Já dizia o Marco Paulo "Oh Joana , pensar que estivemos tão perto!" E estamos! Perto dos acontecimentos, perto dos eventos. SAPO e Joana Alves em missão de cobrir eventos por esse país fora. Fica On the Hop

Terça-feira, 01 de Abril de 2014

Sentados mas pouco quietos

 

O Festival Para Gente Sentada (FGS) com lugar em Santa Maria da Feira, apresentou nesta sua 10ª edição um cartaz com três nomes portugueses e os londrinos The Veils. 

Pelo facto do velhinho Cine-teatro António Lamoso estar em obras, o festival realizou-se no Europarque no Domingo. A única coisa que poderia ter parado o público era a chuva que se fazia sentir lá fora, mas mesmo assim, a sala quase encheu. 

 

 

A abrir o festival, com o atraso clínico do costume, os You Can't Win Charlie brown trouxeram o fresquinho "Diffraction / Refraction" à gente do norte. 

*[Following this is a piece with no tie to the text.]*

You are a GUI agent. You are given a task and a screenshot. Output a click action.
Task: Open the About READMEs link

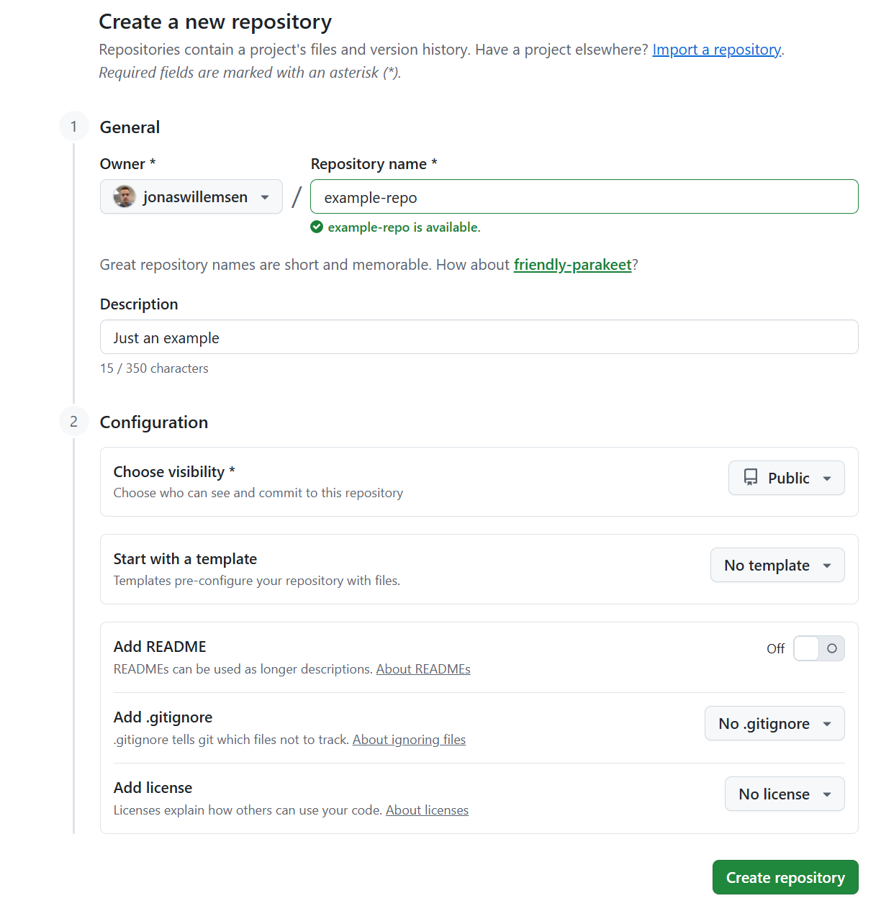[x=423, y=669]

Se o novo "Be my world" é bom de ouvir em CD, melhor fica ao vivo, com os sons electrónicos e com o xilofone do David Santos. Depois foi viajar entre os três albuns da banda.  

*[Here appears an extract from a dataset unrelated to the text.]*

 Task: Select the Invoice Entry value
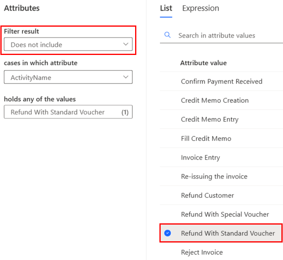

 Foi uma tortura manter-nos sentados a ouvir músicas como "Over the Sun / under the water" ou "I've been lost", mas nada impediu que se cantasse e se fizesse a dança possível nas cadeiras. (Este público é muito tímido para se levantar). 

 

Logo a seguir, The Veils, que confessaram já ter saudades de tocar em Portugal. Em tour mundial, passaram pela Feira para com bastante energia e uma submissão muito comprometedora com a música, nos levar numa viagem pelo mundo do vocalista Finn Andrews. 

 

Tínhamos agora um intervalo rápido para voltar ao centro da cidade, jantar qualquer coisinha à pressa e voltar para mais dois concertos. 

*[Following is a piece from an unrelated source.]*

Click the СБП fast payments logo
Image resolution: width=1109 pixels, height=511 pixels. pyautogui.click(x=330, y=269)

Walter Benjamin recomeçou o festival para fazer do auditorio um sala de estar, onde parecia estar a cantar para amigos, contando a hisótira de cada canção. A saltar ente a guitarra e o piano, ouvimos o melhor do folk deste português a viver em Londres. 

 

A encerrar o festival a fadista de Barcelos, Gisela João. Numa palavra: irreverente. Eu que estou habituada a ouvir fado na Adega Rio Douro, fiquei surpreendida por ver uma fadista com um vestido azul , salto alto, sem xailes nem roupa escura. Faltou o bolinho de bacalhau e o vinho verde.

E, sentada como os espectadores, Gisela deu inicio ao fim do festival. 

Colheita nesta nova geração de fadistas, trouxe-nos temas bem animados como "Bailarico Saloio", Malhões e Vira" ou até mesmo a canção escrita por Capicua, "Mariquinhas", sobre como seria a Casa da Mariquinhas nos tempos de hoje. 

Sempre muito comunicativa, confessou-nos que uma amiga quando soube que ela vinha tocar ao festival disse: "Festival para gente sentada? isso deve ser uma seca..." Risos. De chato este festival tem pouco. E continou a trazer emoção aquela sala, para pouco depois terminar o concerto.

Depois do aplauso sentido e de pé, voltou para nos surpreender com os primeiros versos de "Quando era pequenina" cantada a capella. "apeteceu-me" disse ela no fim. 

Depois, voltou a cantar "Voltaste" e "Antigamente", para ficar a mensagem da última canção: "Não é fadista quem quer, mas sim quem nasceu fadista!"

 

Voltamos para casa de coração cheio e a esperar que venham mais dez anos de Festival Para Gente Sentada, e, que voltem os tempos em que o festival era mais do que um dia.